▶ [What you should do]: Lines with "computer" in the entries below: count them and reply with the number alone.
[[ Listed records, beginning ]]
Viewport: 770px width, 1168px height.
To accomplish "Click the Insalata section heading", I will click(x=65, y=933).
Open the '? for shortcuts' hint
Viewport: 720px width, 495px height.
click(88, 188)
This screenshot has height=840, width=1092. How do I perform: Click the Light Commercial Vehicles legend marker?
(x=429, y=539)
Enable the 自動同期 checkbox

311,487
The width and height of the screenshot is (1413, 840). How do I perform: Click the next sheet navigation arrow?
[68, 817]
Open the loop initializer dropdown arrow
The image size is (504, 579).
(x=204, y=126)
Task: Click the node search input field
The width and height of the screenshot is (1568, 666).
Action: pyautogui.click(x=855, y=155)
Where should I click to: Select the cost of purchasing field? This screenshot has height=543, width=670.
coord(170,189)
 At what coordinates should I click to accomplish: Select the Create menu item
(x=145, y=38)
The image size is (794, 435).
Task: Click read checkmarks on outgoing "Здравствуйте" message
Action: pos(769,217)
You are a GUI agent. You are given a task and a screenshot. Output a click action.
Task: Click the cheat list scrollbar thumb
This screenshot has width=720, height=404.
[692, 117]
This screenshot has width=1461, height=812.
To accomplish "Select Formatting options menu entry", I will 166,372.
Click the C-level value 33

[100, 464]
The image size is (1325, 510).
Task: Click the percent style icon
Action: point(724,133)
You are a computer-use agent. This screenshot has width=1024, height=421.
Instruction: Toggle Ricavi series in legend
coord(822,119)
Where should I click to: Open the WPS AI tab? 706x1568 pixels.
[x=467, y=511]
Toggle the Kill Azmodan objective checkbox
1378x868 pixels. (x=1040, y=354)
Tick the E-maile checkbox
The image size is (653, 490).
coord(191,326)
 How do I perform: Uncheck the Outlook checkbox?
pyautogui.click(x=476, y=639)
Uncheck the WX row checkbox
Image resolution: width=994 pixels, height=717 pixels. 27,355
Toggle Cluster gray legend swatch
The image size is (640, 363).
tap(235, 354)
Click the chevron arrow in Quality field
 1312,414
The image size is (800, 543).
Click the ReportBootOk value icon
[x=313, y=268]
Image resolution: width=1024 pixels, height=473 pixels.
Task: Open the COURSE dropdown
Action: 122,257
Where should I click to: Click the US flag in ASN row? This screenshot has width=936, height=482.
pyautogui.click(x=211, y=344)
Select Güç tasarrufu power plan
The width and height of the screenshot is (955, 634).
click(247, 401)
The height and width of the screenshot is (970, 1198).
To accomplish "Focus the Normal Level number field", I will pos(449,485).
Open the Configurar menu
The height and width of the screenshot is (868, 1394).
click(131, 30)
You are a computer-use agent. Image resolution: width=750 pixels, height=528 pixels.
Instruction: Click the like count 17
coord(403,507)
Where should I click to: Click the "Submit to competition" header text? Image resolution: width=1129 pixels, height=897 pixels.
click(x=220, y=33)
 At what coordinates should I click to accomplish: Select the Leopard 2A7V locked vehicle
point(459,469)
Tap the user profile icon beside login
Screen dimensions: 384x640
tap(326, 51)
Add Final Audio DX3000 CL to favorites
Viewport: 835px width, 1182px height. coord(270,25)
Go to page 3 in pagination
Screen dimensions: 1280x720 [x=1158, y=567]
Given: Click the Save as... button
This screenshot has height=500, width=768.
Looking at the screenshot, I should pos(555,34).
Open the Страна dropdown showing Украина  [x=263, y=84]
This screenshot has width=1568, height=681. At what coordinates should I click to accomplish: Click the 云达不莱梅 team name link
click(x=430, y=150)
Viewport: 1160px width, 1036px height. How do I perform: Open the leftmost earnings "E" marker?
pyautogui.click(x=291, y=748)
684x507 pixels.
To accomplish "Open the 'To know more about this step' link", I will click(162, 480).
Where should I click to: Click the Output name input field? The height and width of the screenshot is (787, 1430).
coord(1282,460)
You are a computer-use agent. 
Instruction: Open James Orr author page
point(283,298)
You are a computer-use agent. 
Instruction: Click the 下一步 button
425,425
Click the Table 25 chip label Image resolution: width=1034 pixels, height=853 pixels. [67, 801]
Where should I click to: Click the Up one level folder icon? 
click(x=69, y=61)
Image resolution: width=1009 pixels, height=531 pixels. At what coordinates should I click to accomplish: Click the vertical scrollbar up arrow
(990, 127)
[[ Listed records, end ]]
▶ [Your solution]: 4